Car Fleet looks like a physics word problem, and that scares people off. Cars on a one-lane road, no passing, faster cars pile up behind slower ones — how many clumps reach the finish line? Your instinct is to simulate the road tick by tick, and that instinct is a trap.
The whole problem collapses the moment you stop thinking about positions over time and start thinking about one number per car: how long until it reaches the target. Sort the cars from front to back, and a single stack tells you exactly where fleets form.

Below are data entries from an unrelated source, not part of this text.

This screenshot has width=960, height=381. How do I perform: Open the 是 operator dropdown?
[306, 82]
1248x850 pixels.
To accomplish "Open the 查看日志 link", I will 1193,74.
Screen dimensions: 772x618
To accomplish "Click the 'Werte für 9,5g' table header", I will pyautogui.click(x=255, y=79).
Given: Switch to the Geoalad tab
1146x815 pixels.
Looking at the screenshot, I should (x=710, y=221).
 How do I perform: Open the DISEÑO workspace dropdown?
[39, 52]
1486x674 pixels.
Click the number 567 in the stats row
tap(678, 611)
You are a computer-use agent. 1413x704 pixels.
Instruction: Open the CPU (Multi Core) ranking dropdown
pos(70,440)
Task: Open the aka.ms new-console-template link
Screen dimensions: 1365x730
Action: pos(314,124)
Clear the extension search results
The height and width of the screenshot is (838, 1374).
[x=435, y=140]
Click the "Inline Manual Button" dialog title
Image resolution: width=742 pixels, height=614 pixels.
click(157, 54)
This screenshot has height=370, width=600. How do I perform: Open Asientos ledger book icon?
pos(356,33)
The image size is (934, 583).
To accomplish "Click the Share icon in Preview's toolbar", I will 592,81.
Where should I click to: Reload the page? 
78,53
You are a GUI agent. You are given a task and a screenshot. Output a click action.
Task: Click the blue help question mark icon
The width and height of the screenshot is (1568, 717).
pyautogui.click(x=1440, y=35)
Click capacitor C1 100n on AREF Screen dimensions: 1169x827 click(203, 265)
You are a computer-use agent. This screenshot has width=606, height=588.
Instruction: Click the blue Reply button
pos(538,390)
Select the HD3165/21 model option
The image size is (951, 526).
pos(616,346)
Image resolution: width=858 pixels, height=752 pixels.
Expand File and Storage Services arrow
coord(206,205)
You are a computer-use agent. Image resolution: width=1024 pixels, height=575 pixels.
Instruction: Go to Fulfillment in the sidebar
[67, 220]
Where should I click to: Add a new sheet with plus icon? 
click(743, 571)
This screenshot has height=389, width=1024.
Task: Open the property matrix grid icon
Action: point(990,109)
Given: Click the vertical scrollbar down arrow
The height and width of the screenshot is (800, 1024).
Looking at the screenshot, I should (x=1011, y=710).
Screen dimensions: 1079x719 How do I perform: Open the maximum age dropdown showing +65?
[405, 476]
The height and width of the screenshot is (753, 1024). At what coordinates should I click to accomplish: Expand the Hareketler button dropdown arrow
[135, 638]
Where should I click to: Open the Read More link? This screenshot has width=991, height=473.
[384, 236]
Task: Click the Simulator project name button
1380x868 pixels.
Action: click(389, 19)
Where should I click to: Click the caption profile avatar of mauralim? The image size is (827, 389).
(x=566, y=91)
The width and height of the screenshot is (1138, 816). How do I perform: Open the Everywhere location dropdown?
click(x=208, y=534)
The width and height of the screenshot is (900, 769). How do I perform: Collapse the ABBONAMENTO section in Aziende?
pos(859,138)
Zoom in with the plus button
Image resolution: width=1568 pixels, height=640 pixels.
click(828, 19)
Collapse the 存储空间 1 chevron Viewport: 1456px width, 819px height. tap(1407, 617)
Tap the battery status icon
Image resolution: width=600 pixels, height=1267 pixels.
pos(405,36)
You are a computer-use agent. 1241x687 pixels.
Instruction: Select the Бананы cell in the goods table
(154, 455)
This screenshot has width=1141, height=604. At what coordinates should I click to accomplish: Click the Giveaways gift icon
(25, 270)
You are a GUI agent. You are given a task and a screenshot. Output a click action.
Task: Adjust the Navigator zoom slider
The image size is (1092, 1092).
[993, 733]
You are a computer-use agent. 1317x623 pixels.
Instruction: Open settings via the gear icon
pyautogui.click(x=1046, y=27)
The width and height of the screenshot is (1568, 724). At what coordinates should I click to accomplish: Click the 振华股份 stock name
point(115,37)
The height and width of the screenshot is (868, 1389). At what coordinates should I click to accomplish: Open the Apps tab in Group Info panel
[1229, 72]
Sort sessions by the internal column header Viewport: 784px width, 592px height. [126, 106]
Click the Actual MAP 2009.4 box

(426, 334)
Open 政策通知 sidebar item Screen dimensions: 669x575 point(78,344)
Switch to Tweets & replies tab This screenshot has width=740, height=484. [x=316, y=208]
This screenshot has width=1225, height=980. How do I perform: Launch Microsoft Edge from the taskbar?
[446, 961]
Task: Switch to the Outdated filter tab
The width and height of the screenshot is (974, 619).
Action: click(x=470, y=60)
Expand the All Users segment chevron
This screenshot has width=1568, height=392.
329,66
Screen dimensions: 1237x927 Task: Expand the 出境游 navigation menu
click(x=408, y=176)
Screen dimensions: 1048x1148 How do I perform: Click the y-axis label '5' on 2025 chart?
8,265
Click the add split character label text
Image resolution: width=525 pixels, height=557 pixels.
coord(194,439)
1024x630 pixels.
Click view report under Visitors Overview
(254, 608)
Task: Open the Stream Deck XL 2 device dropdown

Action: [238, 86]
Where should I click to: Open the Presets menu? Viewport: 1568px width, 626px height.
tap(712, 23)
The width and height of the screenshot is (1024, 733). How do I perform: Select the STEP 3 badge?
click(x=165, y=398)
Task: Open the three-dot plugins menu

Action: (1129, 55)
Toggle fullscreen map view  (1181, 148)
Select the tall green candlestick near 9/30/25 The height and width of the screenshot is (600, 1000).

That reframe — replace a messy simulation with a sorted scan and a stack — is the monotonic-stack pattern, and it powers a whole family of "who blocks whom" problems.
The problem
n cars share a single-lane road heading to a destination target kilometers away. Car i starts at position[i] and drives at constant speed[i]. Cars cannot pass each other — a faster car that catches a slower one is stuck behind it forever, and the two now move together at the slower car's speed. That clump is a fleet (a single car counts as a fleet of one).
Return the number of distinct fleets that arrive at the target.
Input: target = 12, position = [10, 8, 0, 5, 3], speed = [2, 4, 1, 1, 3]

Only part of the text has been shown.